Tally the lines in the following entries that include the word "Terms"; state only the total.
··· DATA RECORDS ···
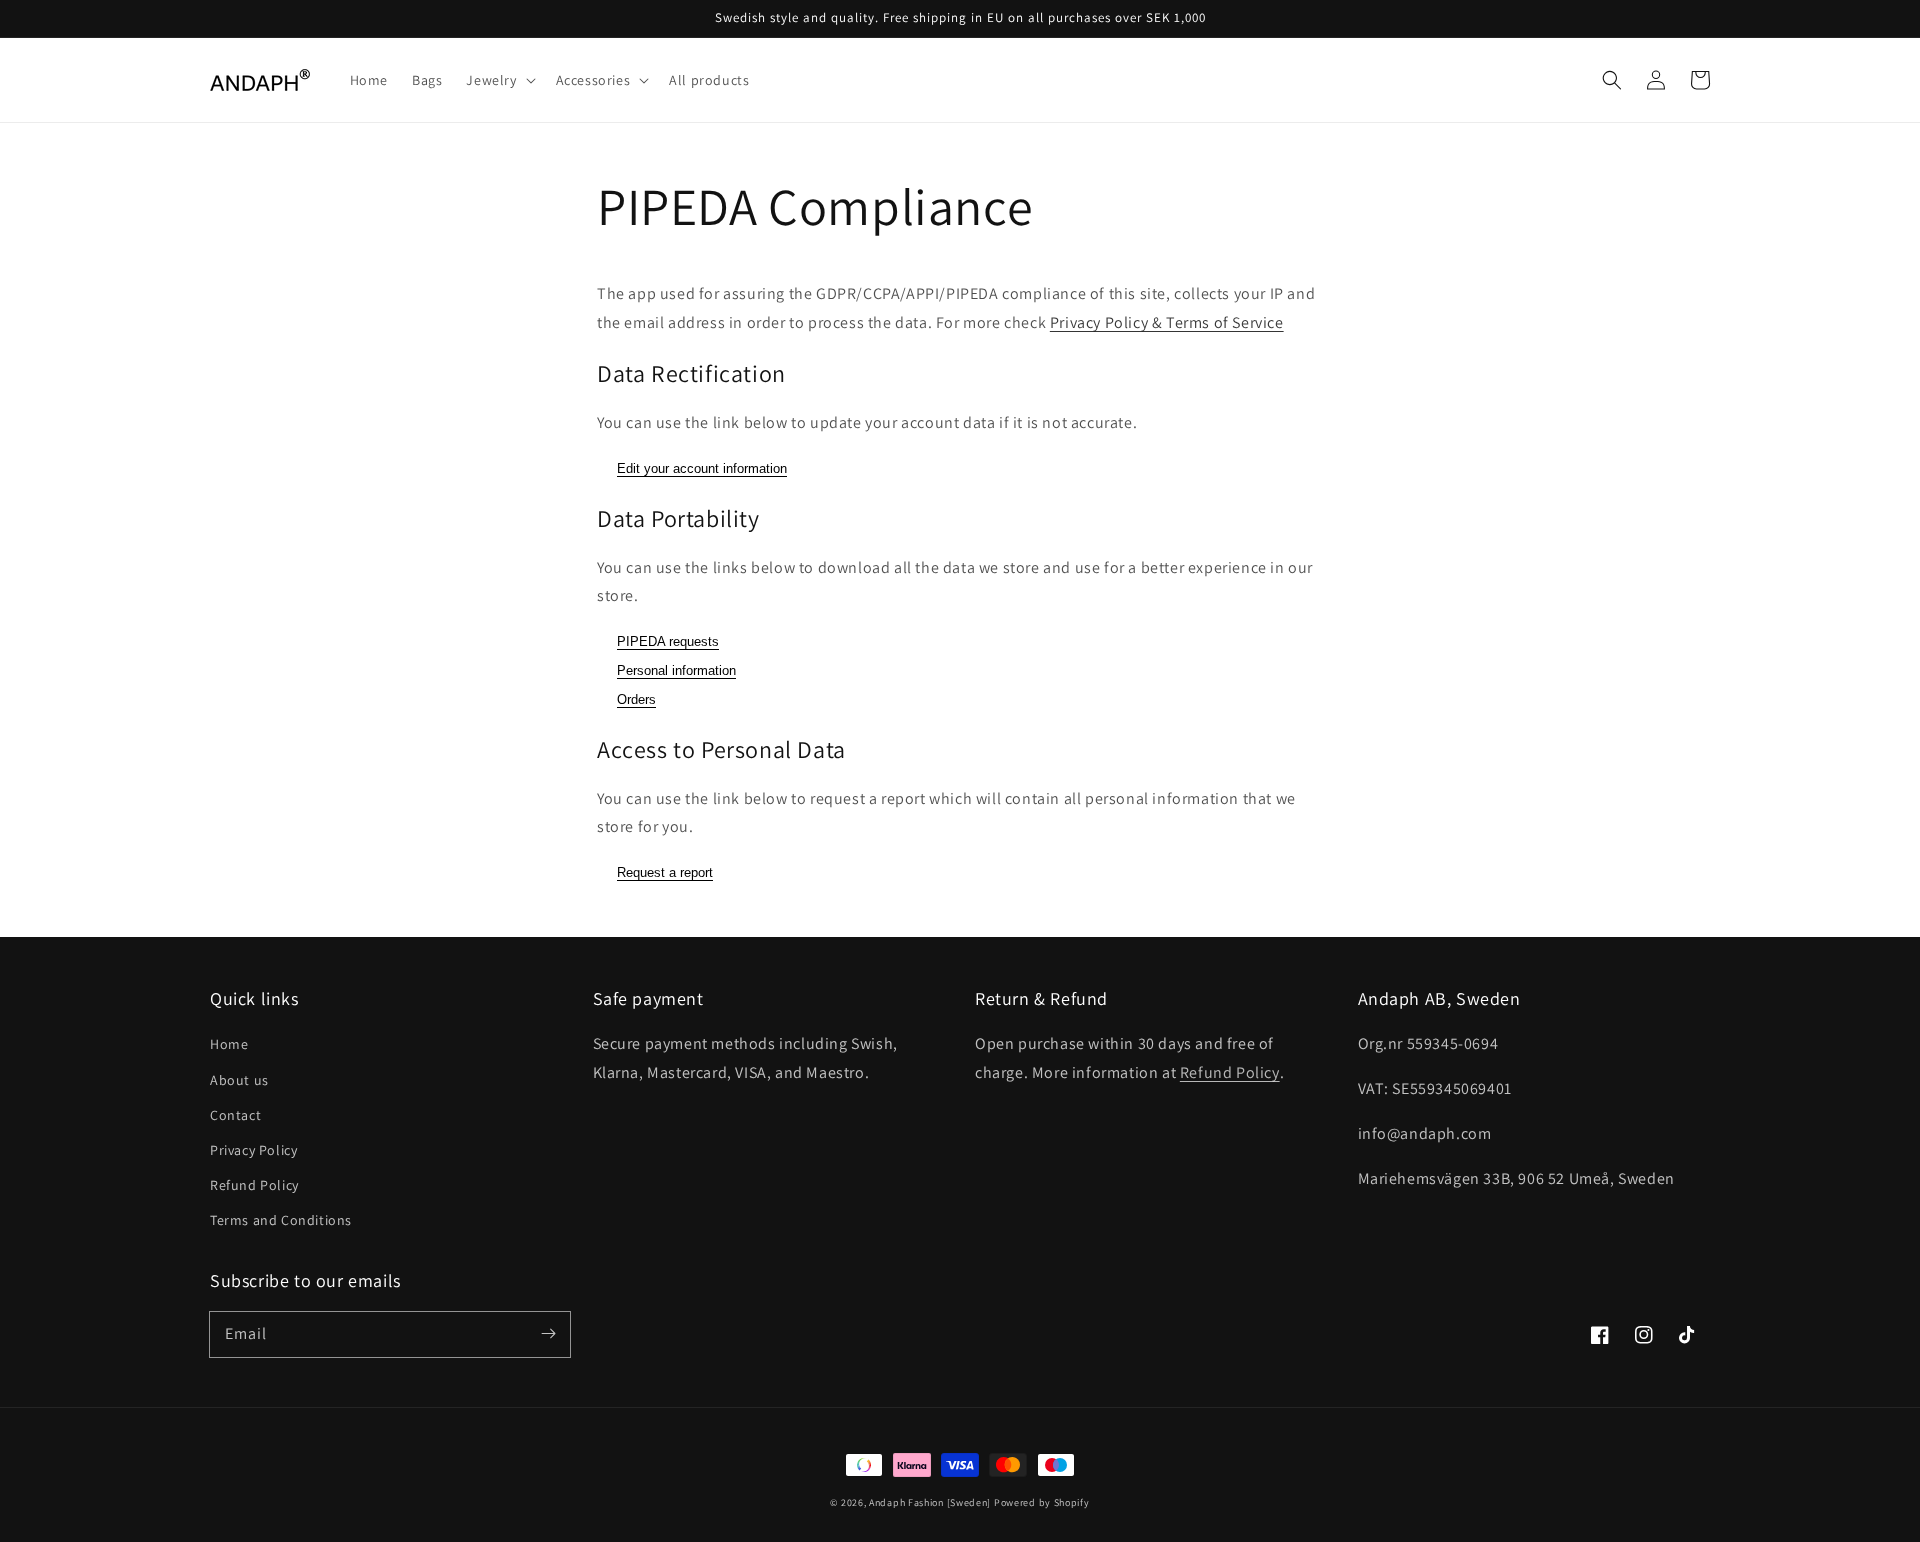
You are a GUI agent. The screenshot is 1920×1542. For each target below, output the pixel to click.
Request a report (665, 872)
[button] (1612, 80)
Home (229, 1044)
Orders (636, 699)
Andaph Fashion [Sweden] (930, 1502)
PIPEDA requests (668, 641)
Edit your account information (702, 468)
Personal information (676, 670)
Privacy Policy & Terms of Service (1167, 322)
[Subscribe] (548, 1334)
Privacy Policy (253, 1150)
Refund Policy (254, 1185)
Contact (235, 1115)
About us (239, 1080)
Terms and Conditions (281, 1220)
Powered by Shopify (1042, 1502)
···
▶ SOLUTION TO THE PROBLEM
2